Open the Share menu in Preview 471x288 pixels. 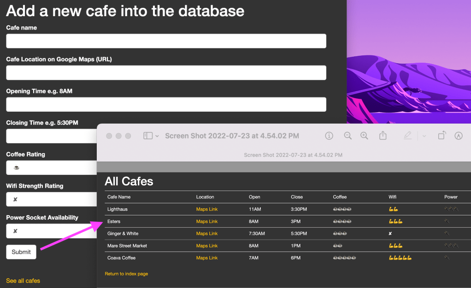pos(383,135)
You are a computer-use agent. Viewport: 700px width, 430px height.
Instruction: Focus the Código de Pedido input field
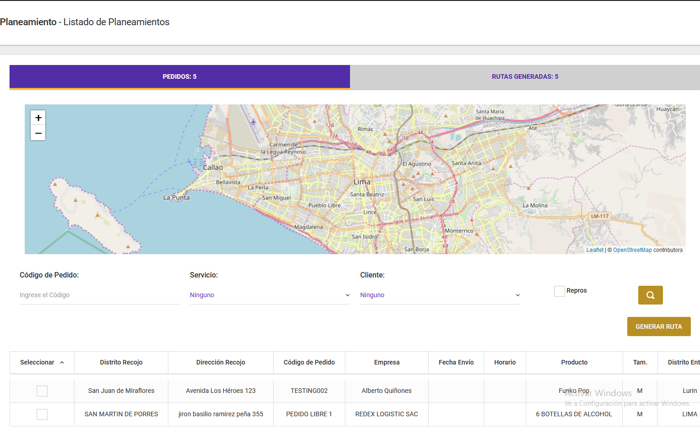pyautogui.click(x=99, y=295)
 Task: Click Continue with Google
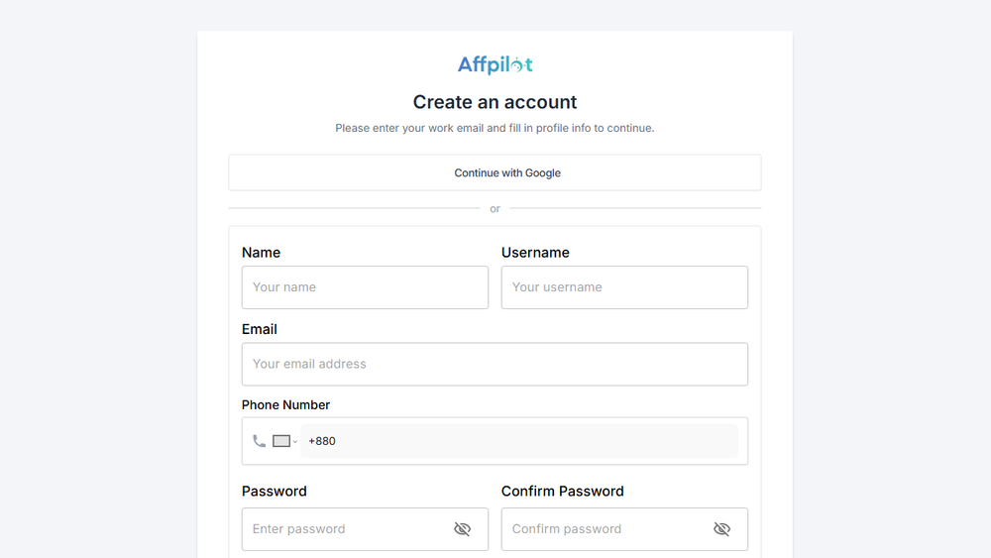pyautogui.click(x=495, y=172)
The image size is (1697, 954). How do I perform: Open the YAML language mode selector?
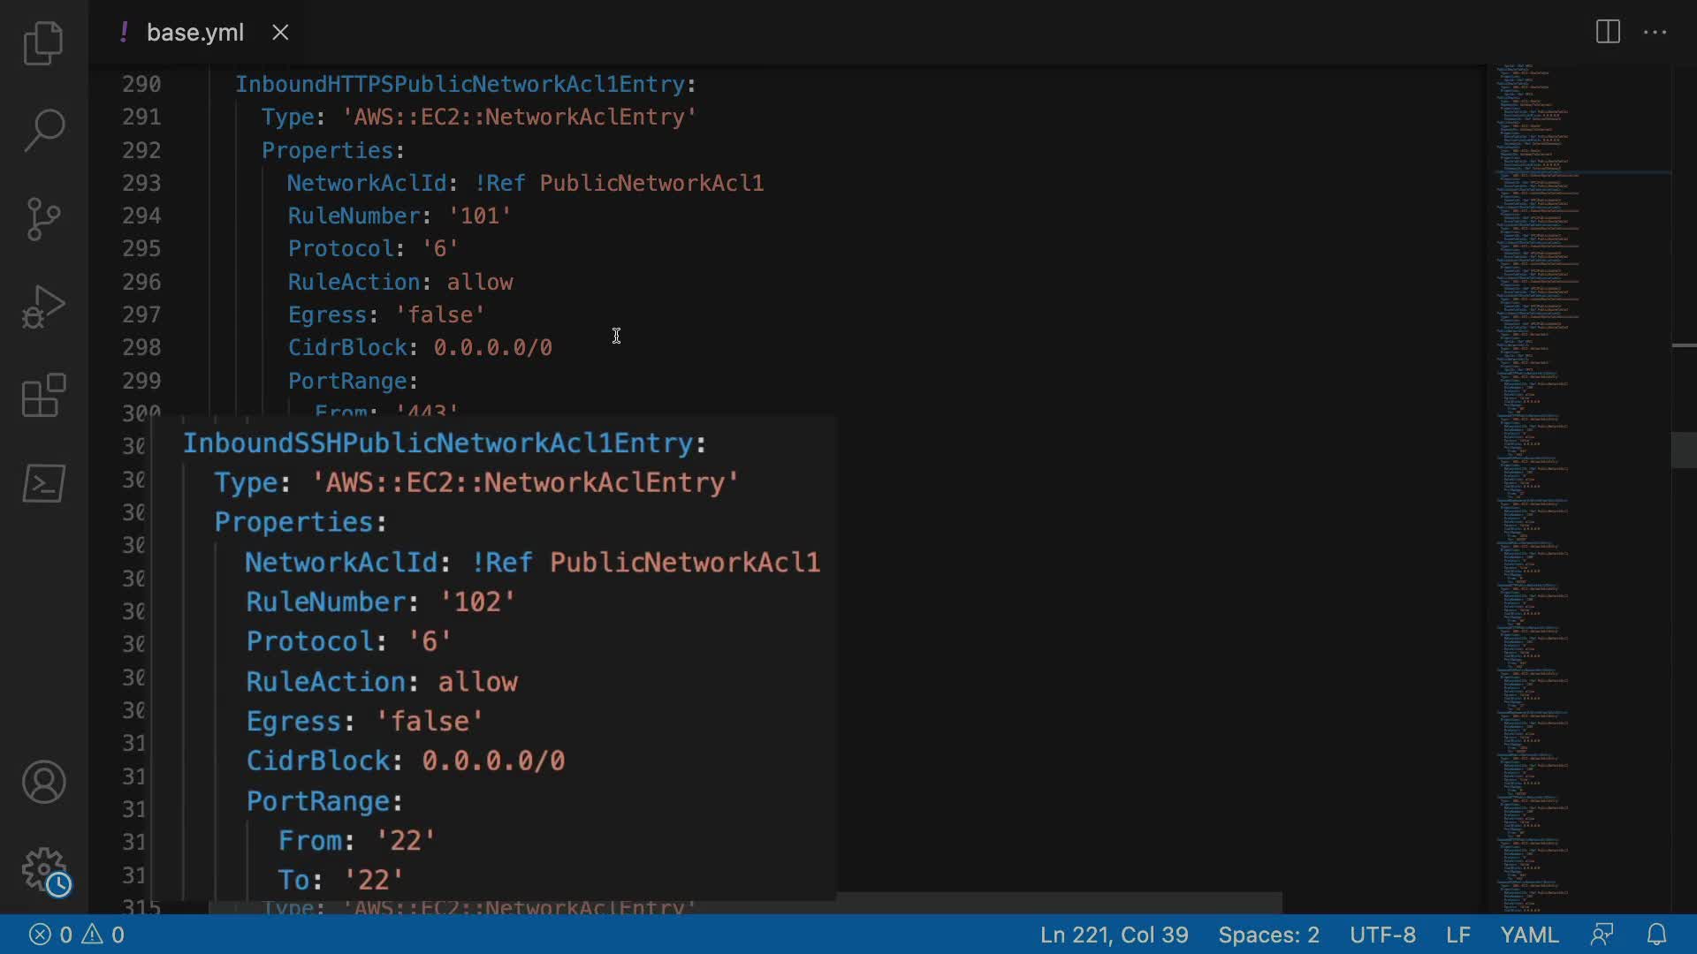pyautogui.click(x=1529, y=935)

------------------------------

__Task description__: Convert the data into a JSON list of strings, starting at the line that contains "The image size" and ending at the last line of the data, with one string per line and blank lines left out. Leave the pictures out of the answer.

__Result of this task__:
[
  "The image size is (1697, 954). How do I perform: Open the YAML language mode selector?",
  "pyautogui.click(x=1529, y=935)"
]